• [Assignment]
List each line of the data that holds the string "agent", please.
(Data records begins)
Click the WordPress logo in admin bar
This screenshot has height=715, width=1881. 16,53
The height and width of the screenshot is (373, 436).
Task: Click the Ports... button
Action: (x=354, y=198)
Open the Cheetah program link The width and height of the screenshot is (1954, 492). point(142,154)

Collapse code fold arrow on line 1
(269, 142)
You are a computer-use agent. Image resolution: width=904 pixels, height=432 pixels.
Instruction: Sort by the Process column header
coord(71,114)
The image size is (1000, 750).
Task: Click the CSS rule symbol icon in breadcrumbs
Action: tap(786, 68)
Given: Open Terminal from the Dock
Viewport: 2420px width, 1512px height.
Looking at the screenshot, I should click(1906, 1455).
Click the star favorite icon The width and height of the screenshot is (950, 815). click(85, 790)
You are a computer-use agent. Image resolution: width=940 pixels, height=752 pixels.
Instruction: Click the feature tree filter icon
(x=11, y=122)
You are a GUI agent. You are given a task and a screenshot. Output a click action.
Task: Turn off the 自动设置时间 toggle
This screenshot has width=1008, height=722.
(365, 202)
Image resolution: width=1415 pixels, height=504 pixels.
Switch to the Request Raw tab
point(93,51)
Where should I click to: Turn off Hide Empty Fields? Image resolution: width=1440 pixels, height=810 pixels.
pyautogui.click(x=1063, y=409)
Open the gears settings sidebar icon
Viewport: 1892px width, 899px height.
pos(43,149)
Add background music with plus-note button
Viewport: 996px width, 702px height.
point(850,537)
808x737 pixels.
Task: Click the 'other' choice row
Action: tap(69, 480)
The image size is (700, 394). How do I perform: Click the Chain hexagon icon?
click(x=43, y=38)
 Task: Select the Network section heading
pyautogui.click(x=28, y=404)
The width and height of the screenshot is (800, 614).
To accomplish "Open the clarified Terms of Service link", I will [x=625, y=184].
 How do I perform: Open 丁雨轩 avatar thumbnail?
(Data records ends)
• [Result]
You are a computer-use agent. Image resolution: width=904 pixels, height=432 pixels.
You are a computer-use agent. Image resolution: width=940 pixels, height=752 pixels.
You are a GUI agent. You are given a task and a screenshot. Output a click action.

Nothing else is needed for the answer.